Potash is used to regulate the movement and storage of solutions throughout plants which can be compared to the blood system in animals or humans. This is a very wide ranging and vital role, affecting nutrient uptake, photosynthesis, rate of growth and feed value of forage. These functions require larger amounts of potash in total in the plant than any other nutrient including nitrogen. If adequate amounts are not present grass will not grow or yield as it should.

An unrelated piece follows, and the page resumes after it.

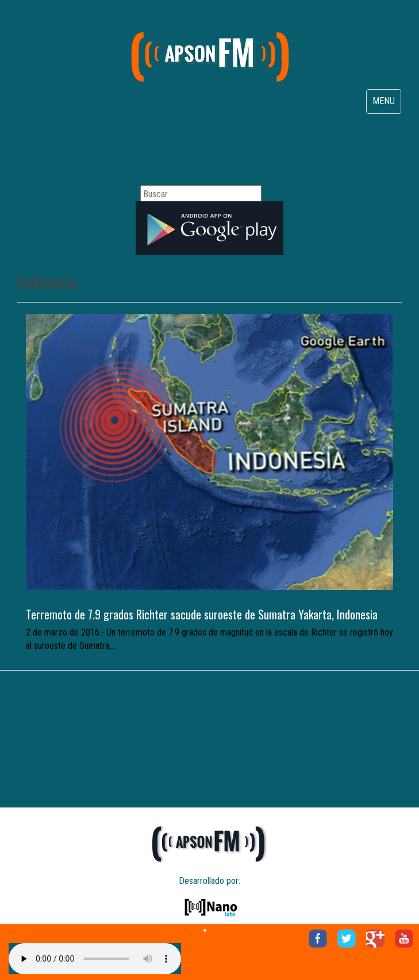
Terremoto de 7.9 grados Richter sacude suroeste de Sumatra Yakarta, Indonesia (202, 614)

There is also a particular relationship between nitrogen and potash. The large growth response of grass to nitrogen is dependent upon a balanced supply of potash both to assist N uptake by the roots as nitrate and to support the conversion of this to the complex proteins needed by animals. Total protein yield will be significantly reduced if potash is limiting. Potash is also very important in the microbiological fixation of nitrogen by root nodules in legumes. If clover is required to play a significant part in the sward, the supply of potash is of even greater importance.

It is inefficient to allow soil reserves to fall to levels where grass growth is directly dependent upon fertiliser applications. The graph below shows the impact of suboptimal K indices, with seasonal applications failing to achieve the yields obtained from high soil levels.

The quantities of potash removed in silage are large and for multi-cut systems, which need replacing. The application of a correct balance of nitrogen, phosphate, potash and sulphur is essential to obtain the best yield of low-cost on-farm forage. In addition to their effect on yield, N and K fertilisers influence mineral content of grass, especially Mg, Na, and Ca which are required in lesser amounts for optimum growth.

For animals however, the requirement is for more magnesium and sodium and only modest potassium. An adequate supply and balance of these minerals is important to minimise the risk of metabolic disorders such as hypomagnesaemia (staggers or grass tetany) and milk fever and to ensure fertility.

Increasing uptake of one nutrient by the plant may affect the level of others, but it would be wrong to assume that the application of potash automatically leads to mineral disorders. The effect of potash fertiliser on herbage mineral content will vary widely in different situations.